■ Supplied text
○ ○ ○ ○ ○
Software Defined Networking and The Cloud
Cloud computing (as it is defined today) depends on the ability to provision an IP network that reaches all of the resources a user wishes to employ. The challenge, however, is that this network must be provisioned and ultimately deprovisioned (decommissioned) dynamically and the “normal” IP management protocols were not designed for dynamic reconfiguration. The main goals for IP, when it was designed, were routing robustness and delivery determinism (including reliable delivery). Because latencies were so high and connectivity to intermittent, the protocols were designed to react slowly so that transient changes in the network did not cause instability.
Fiber-based networks (which are more reliable, lower latency and higher bandwidth than wire networks) introduced the possibility of implementing dynamic network reconfiguration without sacrificing network stability. In particular, it became possible to use table-driven forwarding rules at the link level.
○ ○ ○ ○ ○
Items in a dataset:
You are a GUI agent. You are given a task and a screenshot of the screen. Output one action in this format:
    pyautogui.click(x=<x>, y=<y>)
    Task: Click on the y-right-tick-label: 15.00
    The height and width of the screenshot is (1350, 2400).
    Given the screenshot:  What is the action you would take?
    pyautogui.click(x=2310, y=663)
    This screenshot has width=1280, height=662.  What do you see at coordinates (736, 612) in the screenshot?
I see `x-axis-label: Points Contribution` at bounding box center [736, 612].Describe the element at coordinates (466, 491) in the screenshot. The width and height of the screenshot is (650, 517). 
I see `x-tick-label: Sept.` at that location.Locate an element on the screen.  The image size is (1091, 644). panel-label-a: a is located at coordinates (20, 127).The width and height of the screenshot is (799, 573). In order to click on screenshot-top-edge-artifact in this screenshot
○ ○ ○ ○ ○
■ Prompt A
In the passage on software-defined networking and the cloud, what were the main goals for IP when it was designed?
■ Prompt B
Please print the stretch of the passage on software-defined networking and the cloud from "Software Defined Networking" through "not cause instability.".
The items are not needed here.

■ Task result A
Routing robustness and delivery determinism, including reliable delivery.

■ Task result B
Software Defined Networking and The Cloud
Cloud computing (as it is defined today) depends on the ability to provision an IP network that reaches all of the resources a user wishes to employ. The challenge, however, is that this network must be provisioned and ultimately deprovisioned (decommissioned) dynamically and the “normal” IP management protocols were not designed for dynamic reconfiguration. The main goals for IP, when it was designed, were routing robustness and delivery determinism (including reliable delivery). Because latencies were so high and connectivity to intermittent, the protocols were designed to react slowly so that transient changes in the network did not cause instability.